◆ Task item: Filter the listing below for "Given" and report every line that has it.
-=-=-=-=-
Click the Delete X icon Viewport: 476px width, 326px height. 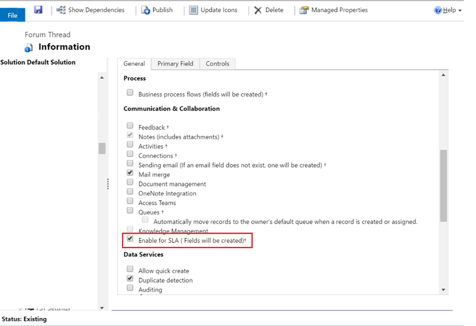[258, 10]
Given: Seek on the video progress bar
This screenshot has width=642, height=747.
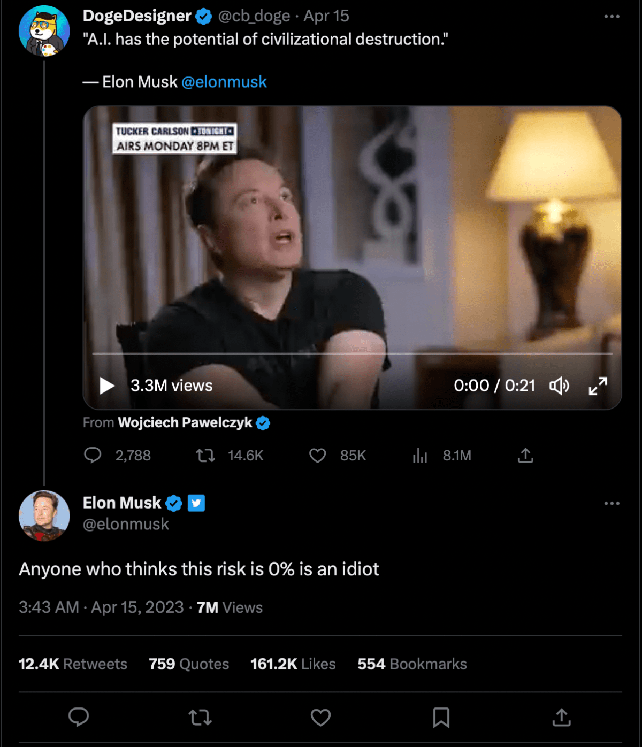Looking at the screenshot, I should coord(352,353).
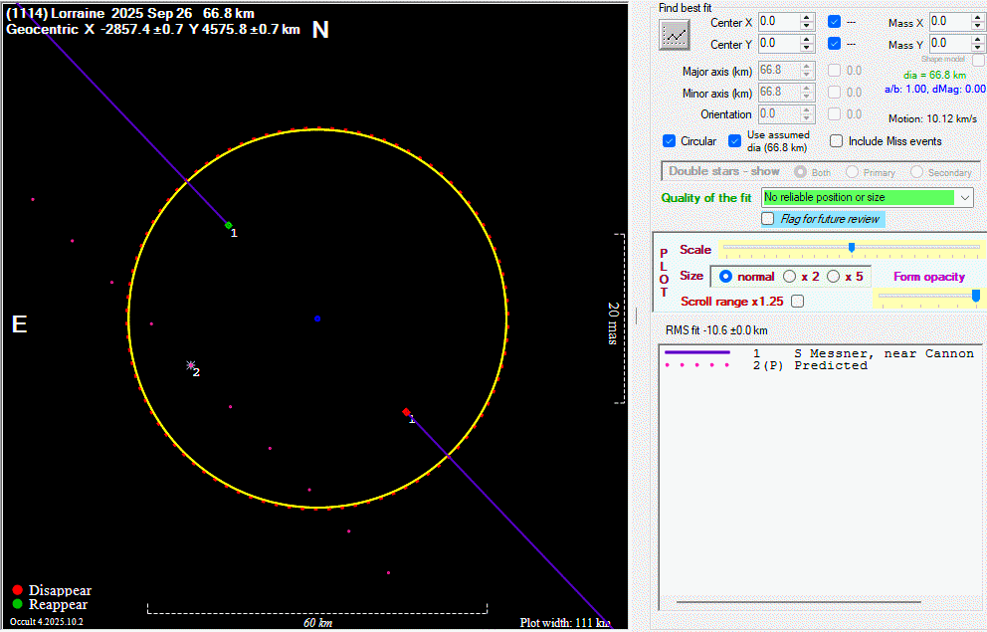Click the Find best fit graph button
The height and width of the screenshot is (632, 987).
[x=676, y=35]
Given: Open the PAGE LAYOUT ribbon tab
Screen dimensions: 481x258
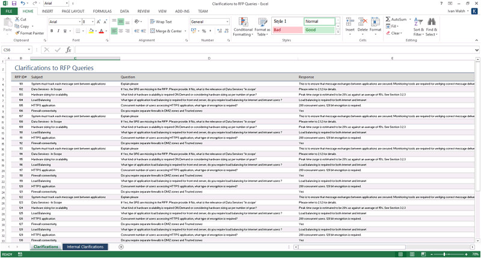Looking at the screenshot, I should [73, 11].
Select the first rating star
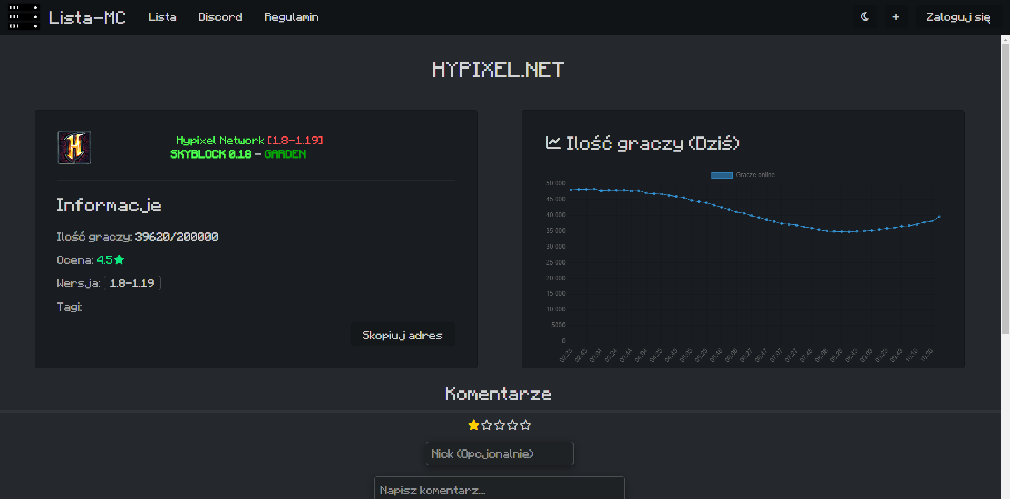Image resolution: width=1010 pixels, height=499 pixels. point(473,425)
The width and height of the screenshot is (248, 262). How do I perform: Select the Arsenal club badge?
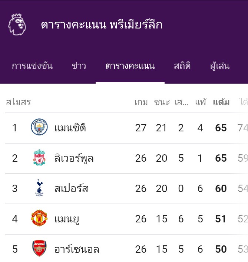coord(39,248)
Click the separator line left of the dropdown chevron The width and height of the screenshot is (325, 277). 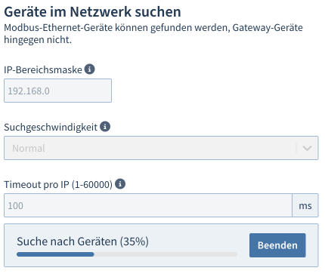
-=-=-=-=-
◆ Final answer:
Given: Seek on the video progress bar
Given: Open the PAGE LAYOUT ribbon tab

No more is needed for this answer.